*** SUPPLIED INFORMATION Section Begins ***
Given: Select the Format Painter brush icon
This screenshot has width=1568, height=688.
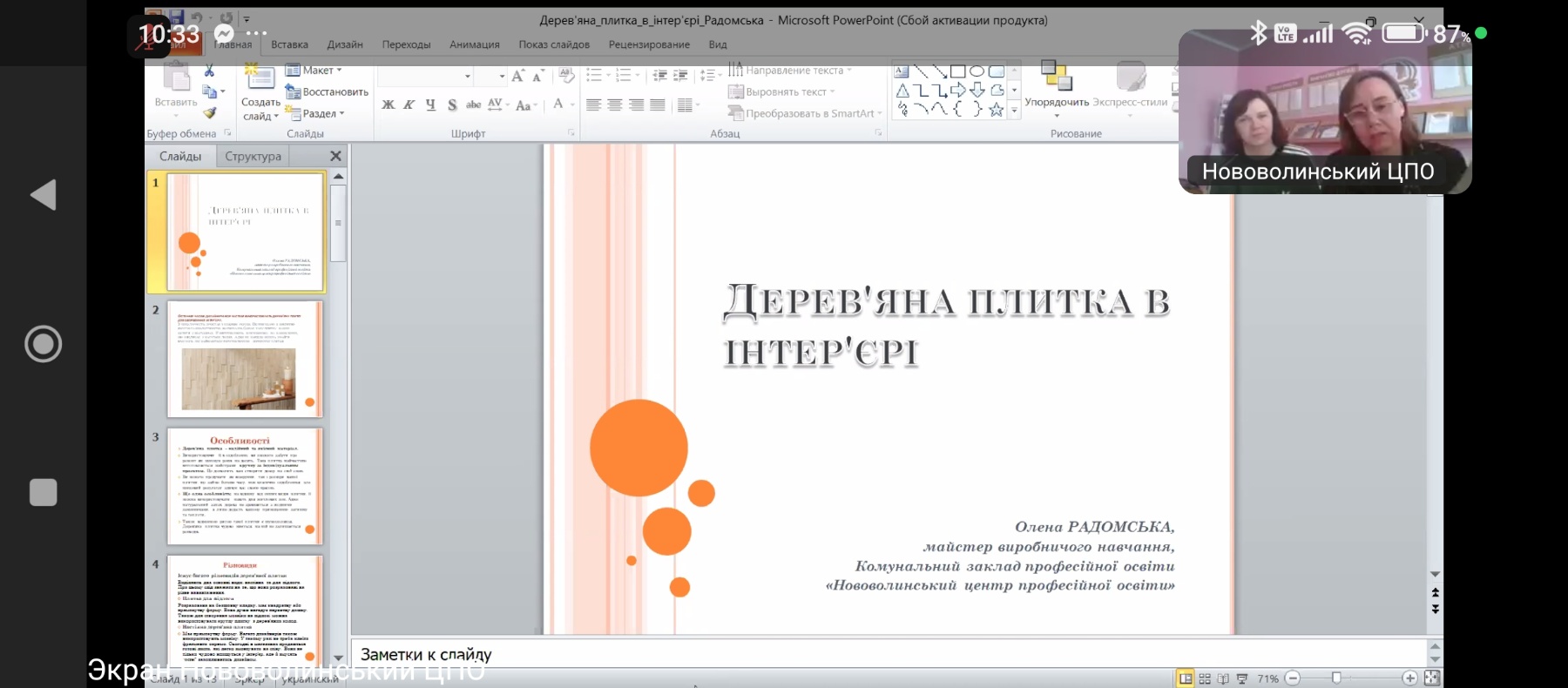Looking at the screenshot, I should [x=210, y=113].
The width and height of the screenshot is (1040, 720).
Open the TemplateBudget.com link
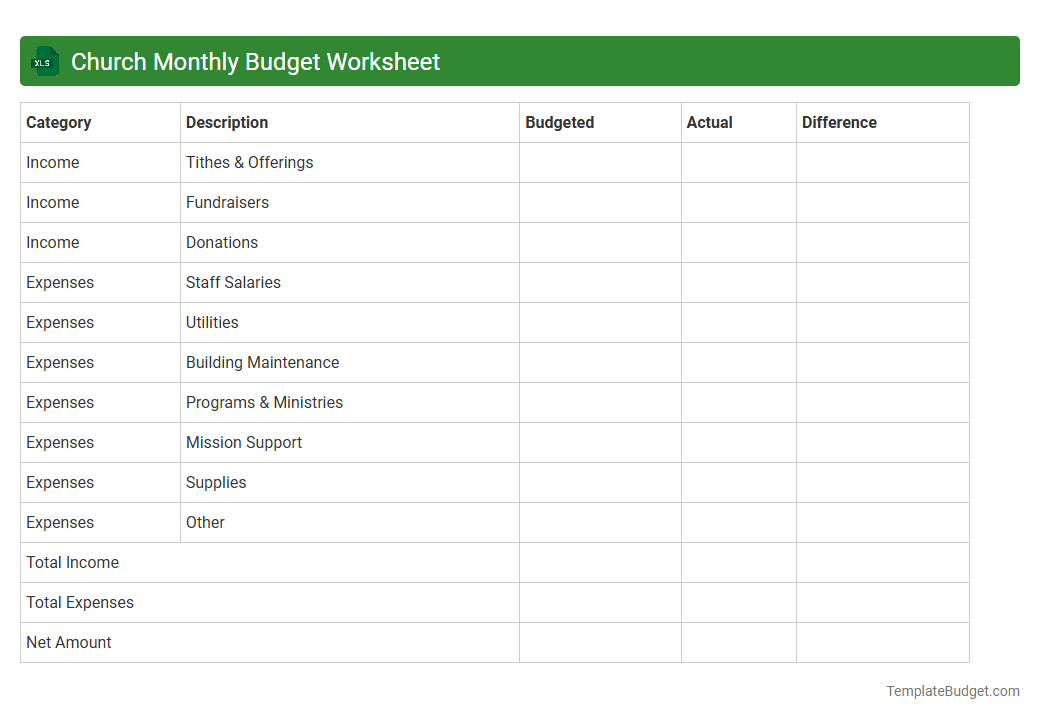click(952, 690)
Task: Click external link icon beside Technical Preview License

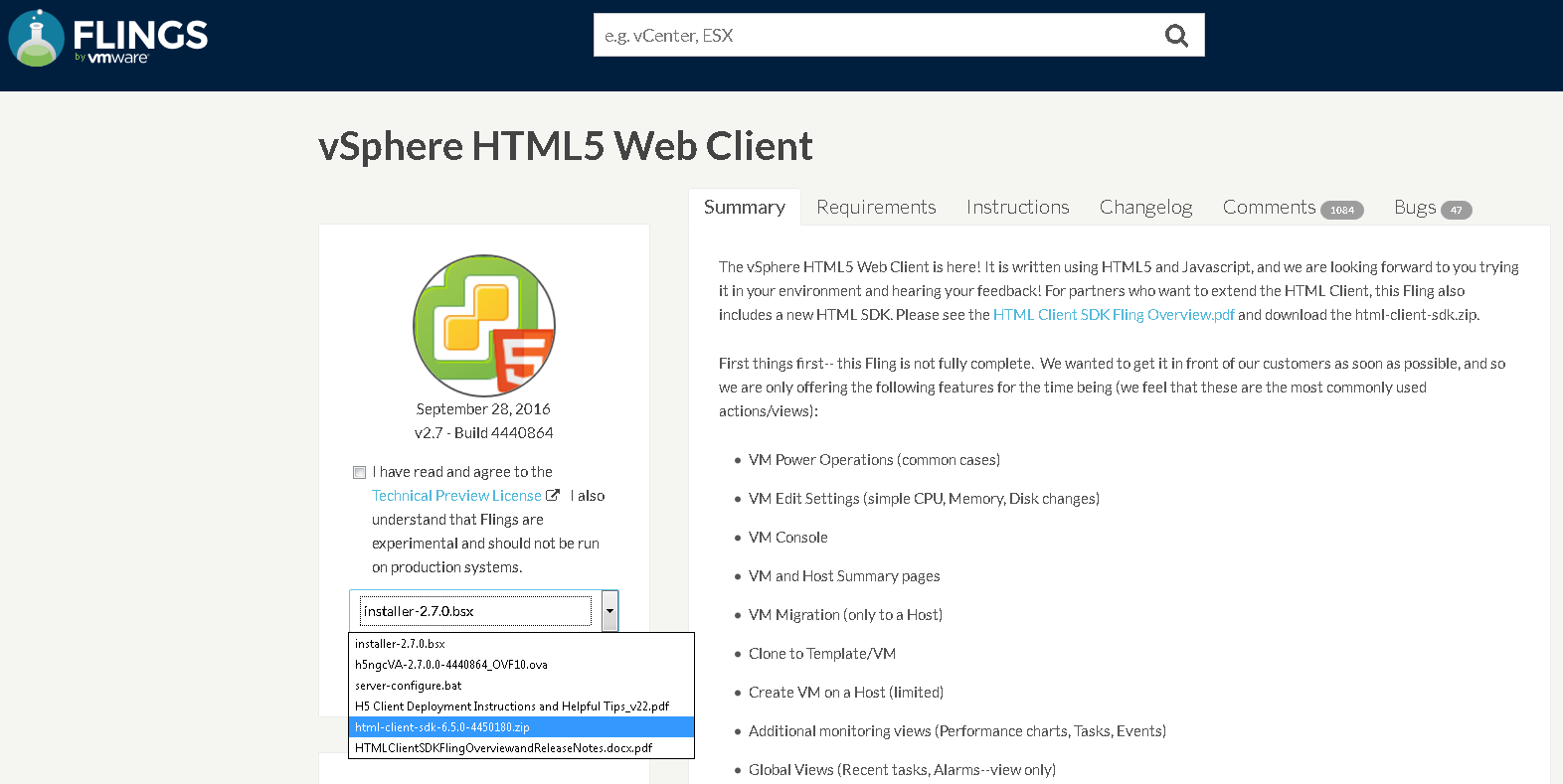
*** SUPPLIED INFORMATION Section Ends ***
● **WHAT THE EXERCISE ASKS**
Copy exactly, and only, the lines running from the one containing "This screenshot has width=1568, height=688." through the final line of the data, and omit the pictures.

● **ANSWER TO THE PROBLEM**
This screenshot has width=1568, height=688.
Looking at the screenshot, I should [x=210, y=113].
The width and height of the screenshot is (1040, 720).
Open the TemplateBudget.com link
click(952, 690)
Task: Click external link icon beside Technical Preview License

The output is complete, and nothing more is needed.